Plaque dedicated in memory of Captain Oates in St. Macartin's Cathedral


At the Act of Dedication of the plaque in memory of Captain L.E.G. Oates.

A plaque has been dedicated in St Macartin’s Cathedral, Enniskillen in memory of Captain Laurence Edward Grace Oates, of The 6th Royal Inniskilling Dragoon Guards and a member of Captain Scott’s expedition to the South Pole.

The plaque was dedicated at morning service on Sunday, 29th October attended by Viscount Brookeborough, Representative of Her Majesty the Queen for Fermanagh as well as Officers of the Inniskilling Dragoon Guards and their wives.

The service was conducted by the Dean of Clogher, the Very Revd Kenneth Hall and the sermon was preached by the Revd. Fr. A.E. Strachan CF(RC), Chaplain to The Royal Dragoon Guards.

The hymns were; “Praise, my soul, the King of Heaven;” “O Valiant Hearts,” “I Vow to Thee, My Country, “Be Thou my Vision,” “Thine be the glory, risen, Conquering Son,” and “Nearer my God to Thee.” The organist was Mr. Glenn Moore.

Prayers were led by the Curate, Revd Chris McBruithin.

The plaque in St. Macartin's Cathedral Enniskillen dedicated in memory of Captain L.E.G.Oates.

During the act of dedication, The Colonel of the Regiment, Colonel N.C.T.Millen OBE, LM said: “This Cathedral Church is home of our historic regiment, and from this place men of many generations have gone forth to do their duty and serve their country. It is our desire that this Memorial Plaque in memory of Captain Laurence Edward Grace Oates, is relocated to this Regimental Chapel.”

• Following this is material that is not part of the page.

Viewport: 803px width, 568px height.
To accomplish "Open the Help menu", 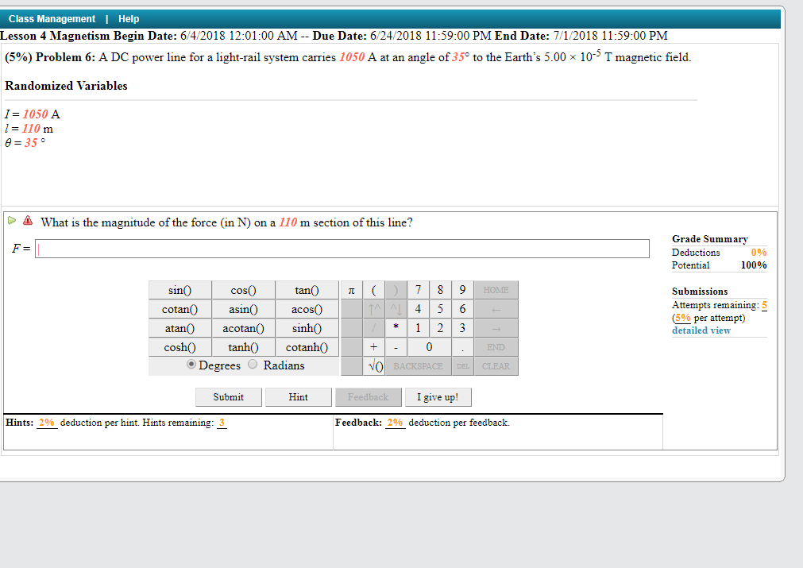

The Dean, dedicating the plaque stated: “I receive this Plaque for safe keeping within this Cathedral Church. May all who look upon it be reminded of his duty to God, his Sovereign and his country, in the name of Jesus Christ our Lord. Amen.”

Captain Oates was born on St. Patrick’s Day, 17th March 1880 and died on St Patrick’s Day, 17th March 1912.

As part of the Antarctic Expedition led by Captain Scott, Captain Oates became part of history and an inspiration to all when he died in the Antarctic blizzard on 17th March 1912. Knowing he was about to walk to his death his reported last words were: “I am just going outside and I may be some time.”

He had been a soldier since leaving Eton, seeing active service in the South African War.

However it is for his role in the Antarctic Expedition that he was to become best known. Although Captain Scott’s party reached the South Pole on 18th January 1912, it was 34 days after Roald Amundsen from Norway. It was on the return journey that Captain Oates realised he could go no further and walked into a blizzard to his death. His body was never recovered.